The last week has been like one giant instance of me frustratedly pointing and trying to spit word out. I have been moody, melancholy, and wholly and agitatedly frustrated. Some of it may be blamed on hormones, and some of it may be blamed on a decided dearth of endorphins (I injured my foot and haven’t been running for over a week). More of it can be blamed on everything else: the post office is holding my glasses hostage at the airport until I pay a $35 import tax (which I would do, except the process to do so is like navigating a corn maze where the corn has been replaced by chainsaws). I have gone to buy a monthly transit pass three times now and each time have been told that I’m missing yet another piece of my application. Establishing my schedule has not been quick to happen, which drives me nuts. The girls had an especially loud and whiny week, and each day my patience was gone by the first ten minutes of them being awake. And so on.
Thank the Lord, however, that this week has been so much better. The girls and I have had mostly good days (though why I had to fight so hard to get Irene to put on her shirt this morning I’ll never know). We have plenty of groceries, thanks to Nuria’s superintensive shopping trip yesterday. My foot is mostly better (I’m about to go running and we shall see how healed it really is).
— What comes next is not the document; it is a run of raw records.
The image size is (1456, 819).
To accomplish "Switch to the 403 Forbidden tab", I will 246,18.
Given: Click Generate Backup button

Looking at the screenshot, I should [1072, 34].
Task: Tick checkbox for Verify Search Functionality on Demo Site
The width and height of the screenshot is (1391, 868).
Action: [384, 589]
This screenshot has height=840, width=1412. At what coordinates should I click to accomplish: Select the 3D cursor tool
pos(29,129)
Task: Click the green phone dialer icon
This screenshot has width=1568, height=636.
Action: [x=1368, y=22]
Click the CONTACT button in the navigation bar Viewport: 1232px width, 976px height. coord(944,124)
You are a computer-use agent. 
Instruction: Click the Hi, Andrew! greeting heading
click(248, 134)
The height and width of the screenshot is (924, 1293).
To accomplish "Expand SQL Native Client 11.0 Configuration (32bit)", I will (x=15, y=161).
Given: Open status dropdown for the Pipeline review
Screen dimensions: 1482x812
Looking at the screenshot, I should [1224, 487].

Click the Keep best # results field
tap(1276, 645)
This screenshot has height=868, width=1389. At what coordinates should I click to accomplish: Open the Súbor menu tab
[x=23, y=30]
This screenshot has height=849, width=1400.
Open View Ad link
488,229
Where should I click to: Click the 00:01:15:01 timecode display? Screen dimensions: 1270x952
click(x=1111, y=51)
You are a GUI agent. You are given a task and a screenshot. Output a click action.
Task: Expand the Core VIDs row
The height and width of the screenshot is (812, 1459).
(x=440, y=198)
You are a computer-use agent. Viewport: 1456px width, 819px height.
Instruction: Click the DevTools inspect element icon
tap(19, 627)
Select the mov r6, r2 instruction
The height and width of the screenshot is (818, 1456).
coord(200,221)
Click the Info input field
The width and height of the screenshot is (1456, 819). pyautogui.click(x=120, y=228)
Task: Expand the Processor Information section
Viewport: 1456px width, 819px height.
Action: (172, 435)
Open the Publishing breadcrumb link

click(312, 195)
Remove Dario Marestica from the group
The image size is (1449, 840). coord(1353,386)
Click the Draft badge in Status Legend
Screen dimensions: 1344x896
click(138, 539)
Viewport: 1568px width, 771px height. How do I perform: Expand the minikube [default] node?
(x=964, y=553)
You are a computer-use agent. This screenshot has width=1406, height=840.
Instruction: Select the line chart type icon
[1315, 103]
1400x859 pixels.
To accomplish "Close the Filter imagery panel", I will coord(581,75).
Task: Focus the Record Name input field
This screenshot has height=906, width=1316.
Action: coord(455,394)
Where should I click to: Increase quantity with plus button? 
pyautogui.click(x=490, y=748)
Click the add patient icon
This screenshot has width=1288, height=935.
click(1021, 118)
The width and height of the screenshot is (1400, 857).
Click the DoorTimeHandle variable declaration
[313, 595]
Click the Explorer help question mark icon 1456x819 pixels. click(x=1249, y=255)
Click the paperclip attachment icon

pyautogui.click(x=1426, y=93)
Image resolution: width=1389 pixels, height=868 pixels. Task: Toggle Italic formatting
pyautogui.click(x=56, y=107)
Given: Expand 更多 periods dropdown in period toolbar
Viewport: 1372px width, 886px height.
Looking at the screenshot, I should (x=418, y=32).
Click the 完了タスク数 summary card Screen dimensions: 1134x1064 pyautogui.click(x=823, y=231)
On top of all of these blessings, however, I ran into this:
“We live in such a way that no one will stumble because of us, and no one will find fault with our ministry. In everything we do, we show that we are true ministers of God. We patiently endure troubles and hardships and calamities of every kind. We have been beaten, been put in prison, faced angry mobs, worked to exhaustion, endured sleepless nights, and gone without food. We prove ourselves by our purity, our understanding, our patience, our kindness, by the Holy Spirit within us,and by our sincere love. We faithfully preach the truth. God’s power is working in us. We use the weapons of righteousness in the right hand for attack and the left hand for defense. We serve God whether people honor us or despise us, whether they slander us or praise us. We are honest, but they call us impostors. We are ignored, even though we are well known. We live close to death, but we are still alive. We have been beaten, but we have not been killed. Our hearts ache, but we always have joy. We are poor, but we give spiritual riches to others. We own nothing, and yet we have everything.”– 2 Corinthians 6:3-10
I have not come close to these trials. I do not live close to death, I have not been beaten within an inch of my life. Though the girls sometimes seem like an angry mob, they really aren’t. Obviously I needed to get over myself.
Though– I still can’t say “lavavajillas.”